In 2012, Senator Harkin (D-IA), Chairman of the Senate Health, Education, Labor and Pensions Committee, released his USA Retirement Funds proposal. The proposal addresses a number of issues that remain current, e.g., coverage, 401(k) participation by low wage employees and the efficiency of the current 401(k) system.

Senator Harkin is retiring from the Senate in 2014, and this proposal is widely considered his ‘legacy’ contribution to the ongoing search (by some, at least) for a better retirement plan paradigm. His proposal is both interesting in itself and as a resource of ideas for improvements to the current system.

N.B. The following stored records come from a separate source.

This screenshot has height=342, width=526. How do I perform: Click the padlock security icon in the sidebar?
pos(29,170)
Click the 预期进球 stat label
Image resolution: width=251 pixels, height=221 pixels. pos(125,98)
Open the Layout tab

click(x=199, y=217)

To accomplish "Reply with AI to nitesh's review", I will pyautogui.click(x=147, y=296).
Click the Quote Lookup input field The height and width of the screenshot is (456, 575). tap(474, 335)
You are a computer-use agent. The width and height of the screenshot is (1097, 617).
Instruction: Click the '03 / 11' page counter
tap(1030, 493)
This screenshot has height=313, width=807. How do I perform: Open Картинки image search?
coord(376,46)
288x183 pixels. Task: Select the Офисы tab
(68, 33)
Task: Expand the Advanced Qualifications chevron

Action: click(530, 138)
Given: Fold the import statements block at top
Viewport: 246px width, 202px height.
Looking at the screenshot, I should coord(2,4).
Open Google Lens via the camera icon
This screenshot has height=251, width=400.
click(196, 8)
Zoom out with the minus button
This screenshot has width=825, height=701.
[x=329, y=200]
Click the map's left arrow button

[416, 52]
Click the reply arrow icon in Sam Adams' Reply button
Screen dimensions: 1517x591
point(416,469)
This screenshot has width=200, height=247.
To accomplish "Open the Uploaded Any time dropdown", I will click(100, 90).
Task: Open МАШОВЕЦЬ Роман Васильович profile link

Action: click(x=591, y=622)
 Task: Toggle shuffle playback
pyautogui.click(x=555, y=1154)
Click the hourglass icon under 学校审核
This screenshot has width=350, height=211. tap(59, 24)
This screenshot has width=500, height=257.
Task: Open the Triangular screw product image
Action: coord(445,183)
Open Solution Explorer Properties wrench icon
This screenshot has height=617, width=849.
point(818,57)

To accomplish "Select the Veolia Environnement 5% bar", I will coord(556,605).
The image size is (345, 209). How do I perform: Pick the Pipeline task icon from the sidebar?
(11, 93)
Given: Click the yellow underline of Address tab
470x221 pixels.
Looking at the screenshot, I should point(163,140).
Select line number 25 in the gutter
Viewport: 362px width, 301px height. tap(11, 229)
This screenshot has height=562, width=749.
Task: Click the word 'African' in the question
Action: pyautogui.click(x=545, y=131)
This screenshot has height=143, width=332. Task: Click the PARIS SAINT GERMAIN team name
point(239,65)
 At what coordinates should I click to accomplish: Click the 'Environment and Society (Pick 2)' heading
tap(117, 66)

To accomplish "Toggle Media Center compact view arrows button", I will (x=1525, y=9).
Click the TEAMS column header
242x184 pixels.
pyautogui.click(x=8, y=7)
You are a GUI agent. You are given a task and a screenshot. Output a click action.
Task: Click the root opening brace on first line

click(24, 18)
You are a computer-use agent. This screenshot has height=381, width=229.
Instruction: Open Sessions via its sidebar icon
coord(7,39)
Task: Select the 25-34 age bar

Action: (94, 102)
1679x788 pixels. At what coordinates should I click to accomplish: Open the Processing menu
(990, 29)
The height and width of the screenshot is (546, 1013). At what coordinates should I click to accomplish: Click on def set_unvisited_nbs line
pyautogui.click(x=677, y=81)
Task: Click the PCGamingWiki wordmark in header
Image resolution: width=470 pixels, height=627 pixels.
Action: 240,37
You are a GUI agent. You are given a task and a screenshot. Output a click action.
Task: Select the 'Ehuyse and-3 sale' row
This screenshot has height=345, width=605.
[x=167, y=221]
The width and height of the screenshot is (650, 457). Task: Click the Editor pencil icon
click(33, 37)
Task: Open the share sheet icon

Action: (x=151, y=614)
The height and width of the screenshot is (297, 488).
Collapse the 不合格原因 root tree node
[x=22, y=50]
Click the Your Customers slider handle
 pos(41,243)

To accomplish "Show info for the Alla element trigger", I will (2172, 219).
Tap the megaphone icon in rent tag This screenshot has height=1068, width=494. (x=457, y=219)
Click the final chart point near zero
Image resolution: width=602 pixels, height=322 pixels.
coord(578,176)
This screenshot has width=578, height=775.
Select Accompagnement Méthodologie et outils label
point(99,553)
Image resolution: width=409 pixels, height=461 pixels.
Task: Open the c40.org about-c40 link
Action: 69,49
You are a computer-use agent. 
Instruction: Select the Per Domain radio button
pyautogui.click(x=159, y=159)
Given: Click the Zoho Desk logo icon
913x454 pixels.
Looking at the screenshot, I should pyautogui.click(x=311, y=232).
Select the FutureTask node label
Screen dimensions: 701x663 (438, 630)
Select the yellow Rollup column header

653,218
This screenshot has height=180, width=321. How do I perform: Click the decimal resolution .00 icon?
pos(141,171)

At this point, the proposal exists only in summary form — no bill has been introduced. So our discussion of it will necessarily be a little short on specifics. You can read the proposal here:

In this article we summarize the proposal and provide a (preliminary) evaluation of it.

The proposal

The USA Retirement Funds proposal would, generally, provide for automatic participation (default in/opt out) of employees not covered under a current defined benefit plan or defined contribution plan (with automatic enrollment and a match) in a new USA Retirement Funds system – a system of collective trusts providing (generally) a DC-type benefit payable as an annuity at retirement. Here are the details:

1. Coverage. The program would generally cover all employees of employers that do not maintain a DB plan or a DC plan with automatic enrollment and a match.

Some obvious issues: What about young or short service employees? Non-covered groups? Part-time and seasonal employees? We assume the general bias would be towards ‘covering the uncovered,’ so we would expect that a USA Retirement Funds arrangement would generally have to be set up for these employees (unless they are already covered under a current plan).

2. Automatic enrollment. The program would default employees into the program at a specified contribution rate. It’s not clear what that rate would be. We would assume it would be at least 3% of pay; and we would assume that backers of the proposal are at least considering an automatic escalation proposal. Employees would at all times have the right to increase, decrease or opt out of contributions.

It’s unclear whether any employer contribution would be required. The proposal summary does say that employers would be obligated to “make modest contributions,” but there is no direct discussion of this issue.

‘Low-wage’ workers would get a refundable tax credit, which would be contributed to the fund. As we understand it, as in 401(k) plans, contributions would be excludable from income or subject to ‘Roth’ rules.

3. Investment. Contributions would be paid into a USA Retirement Fund chosen by the employer, or if none is chosen, the “‘default’ fund identified for the region, industry, or through collective bargaining.”

The USA Retirement Fund is one of the key concepts of the proposal. Similar to Australia’s superannuation funds:

Each USA Retirement Fund would be overseen by a board of trustees consisting of qualified employee, retiree, and employer representatives. The trustees would act as fiduciaries and be required to act prudently and in the best interests of plan participants and beneficiaries. The assets held by each USA Retirement Fund would be pooled and professionally managed.

One of the problems this proposal seeks to solve is the difficulty small- and medium-sized employers have in, e.g., choosing investment managers and constructing a 401(k) plan fund menu, choices that the Department of Labor is currently trying to regulate through the ERISA fiduciary rules. Under Harkin’s proposal, however, “employers would not have any fiduciary responsibilities in selecting, administering, or managing the funds.” This will certainly be an appealing feature for many employers.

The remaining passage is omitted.